Query complete after 0.00s: 100%|██████████| 2/2 [00:00<00:00, 1049.36query/s]                        
Downloading: 100%|██████████| 2/2 [00:01<00:00,  1.38rows/s]


Unnamed: 0,With_child_or_not,Posibility_of_Driving
0,Not_with_child,0.058
1,With_child,0.116


The results show that if guests travel with their children, they are more likely to drive and ask for reserved parking spaces.

![](https://2615d6a73e1c8ea7-dot-us-west1.notebooks.googleusercontent.com/files/Project/Screenshot%202021-08-30%20at%205.58.25%20PM.png?_xsrf=2%7C97c0573c%7C9ee4eeeb0f3089fb46944e66596858da%7C1629735722)

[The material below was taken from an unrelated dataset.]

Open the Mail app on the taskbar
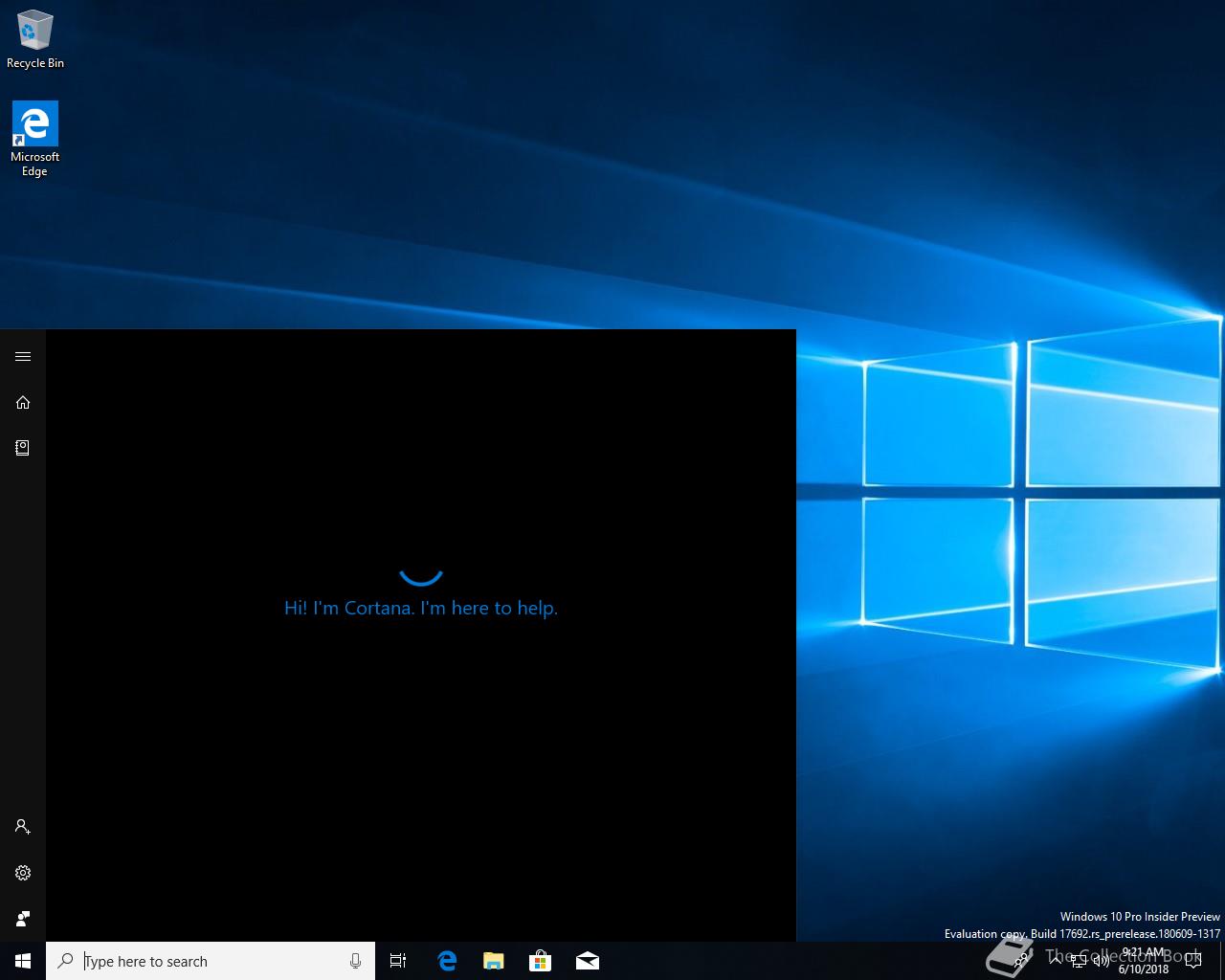click(588, 961)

![](https://2615d6a73e1c8ea7-dot-us-west1.notebooks.googleusercontent.com/files/Project/Screenshot%202021-08-30%20at%205.59.02%20PM.png?_xsrf=2%7C97c0573c%7C9ee4eeeb0f3089fb46944e66596858da%7C1629735722)

# Conclusion

This dataset consists of hotel booking cases that are collected from all over the world, and divided into two hotel types: resort hotel and city hotel. We analyzed this dataset to determine the different variables that affected the booking and cancellation rate of the hotels.The variables that had the most impact on the hotel booking rate are lead time, repeated customers and peak season. 

During the peak season from June to August, people tend to book more hotels. The intended stay period is in August, which was indicated by the huge volume of bookings for August. People tend to book for the August season couple of months in advance and are more likely to change their plans as observed from the higher cancellation rate in June.

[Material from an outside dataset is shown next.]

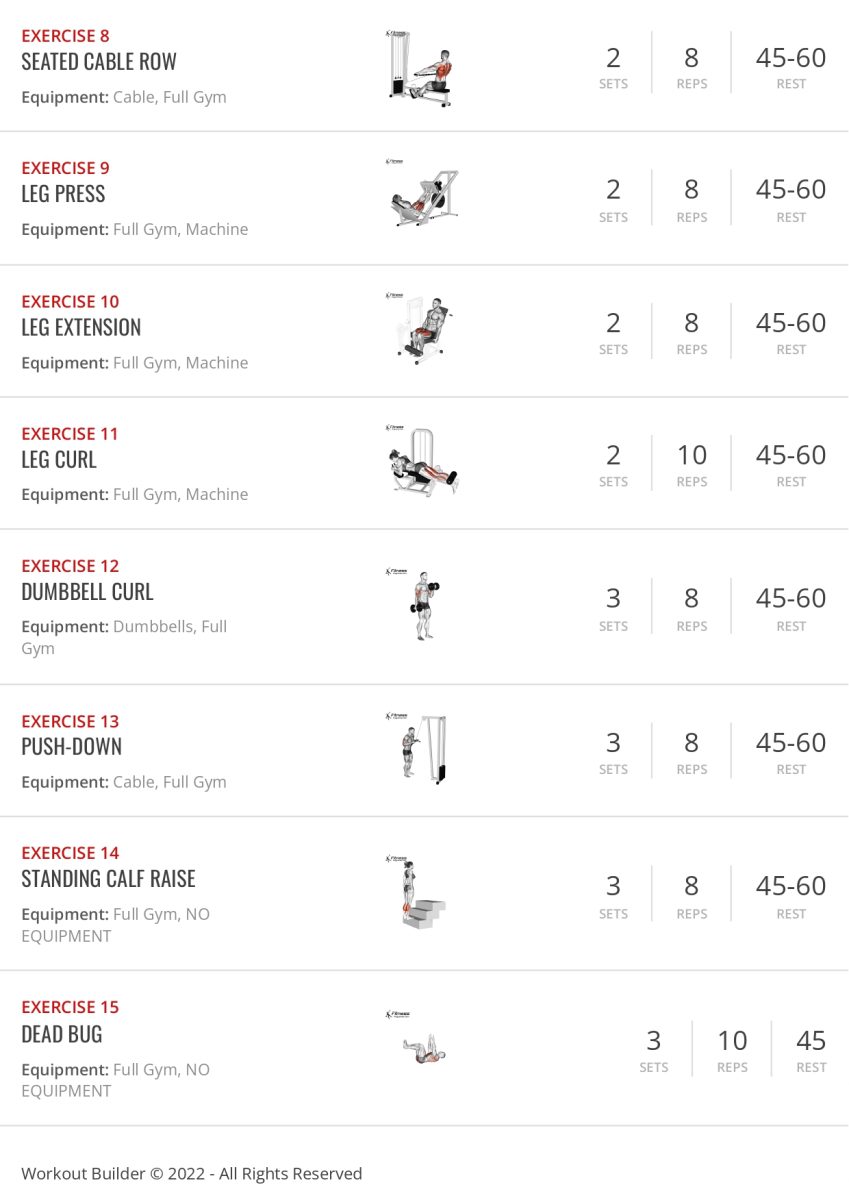View the Standing Calf Raise illustration

click(x=416, y=892)
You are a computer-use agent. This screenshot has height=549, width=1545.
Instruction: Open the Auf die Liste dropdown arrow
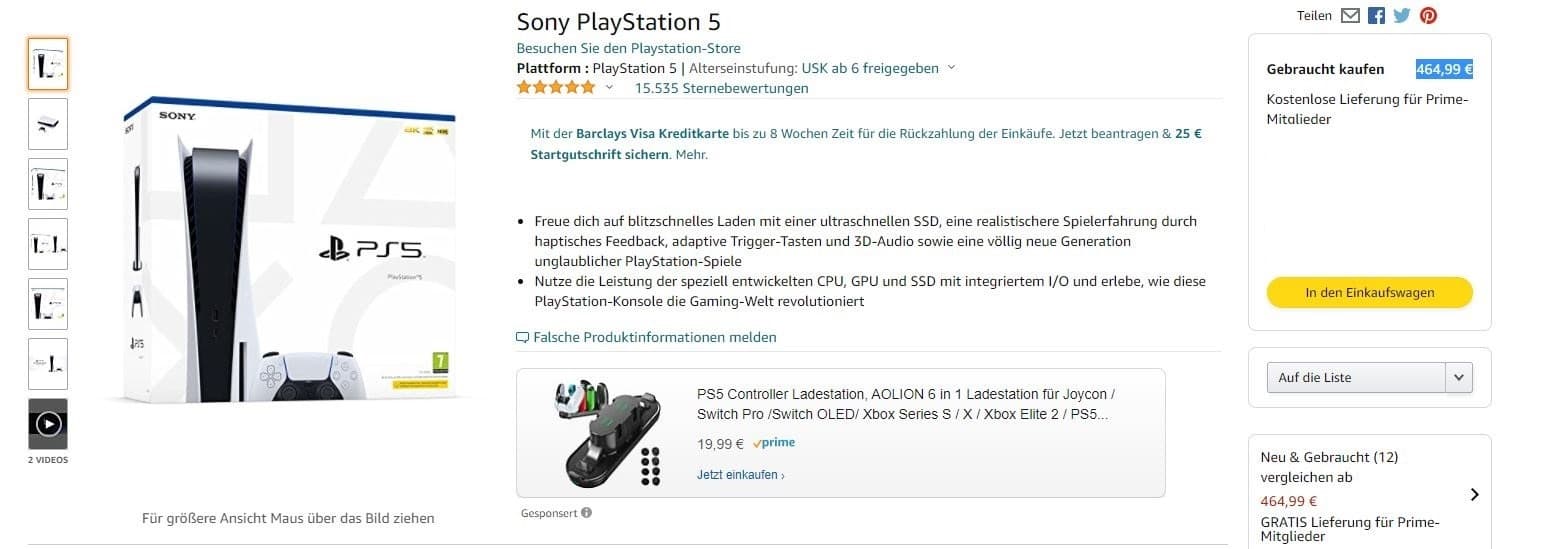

The next variable that impacts the cancellation rate of hotels is the lead time of booking. We observed from the dataset that a higher lead time leads to a tremendous increase in cancellation rate. For bookings with more than three weeks of lead time, the cancellation rates are almost 5 times than that of bookings with a lead time of 1 week.

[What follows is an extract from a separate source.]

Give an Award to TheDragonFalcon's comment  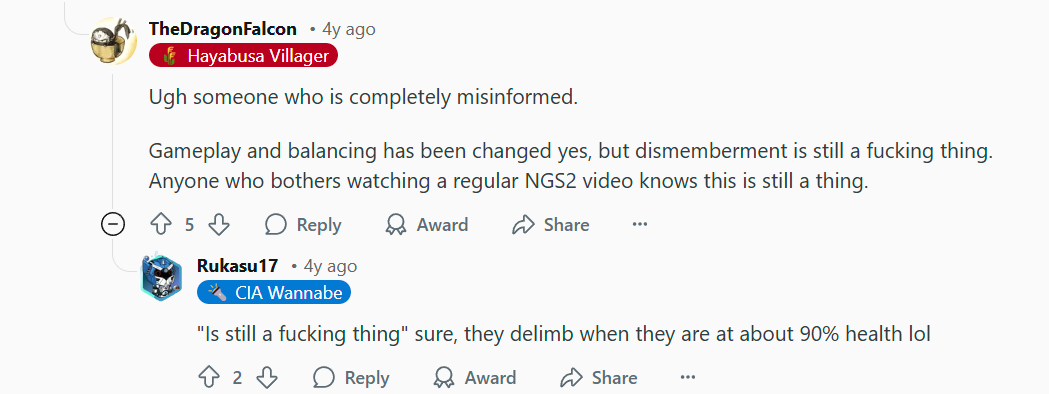[427, 225]
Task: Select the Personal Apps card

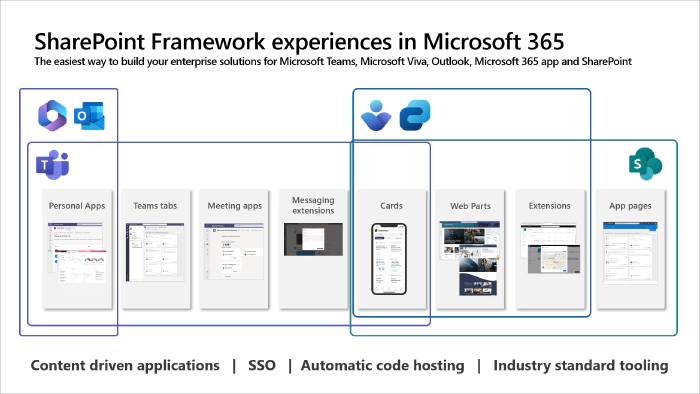Action: (x=77, y=249)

The next variable that we investigated was the impact of a room change on the cancellation rate. We expected to see an increase in the cancellation rate when the hotel changed the room type of the customers. But the result was contradictory to our expectations. The cancellation rate of the people who didn't receive a room change was almost 8 times more than that of people who received a room change. This implies that the change in room type didn't compromise on the quality of the rooms and it still met the expectations of the majority of the customers. Additionally, this room change might have been an upgrade for some and hence the very low cancellation rate. We then investigated the booking behaviour of repeated customers. We found that repeated customers tend to be more satisfied with the hotel and have a lower caancellation rate.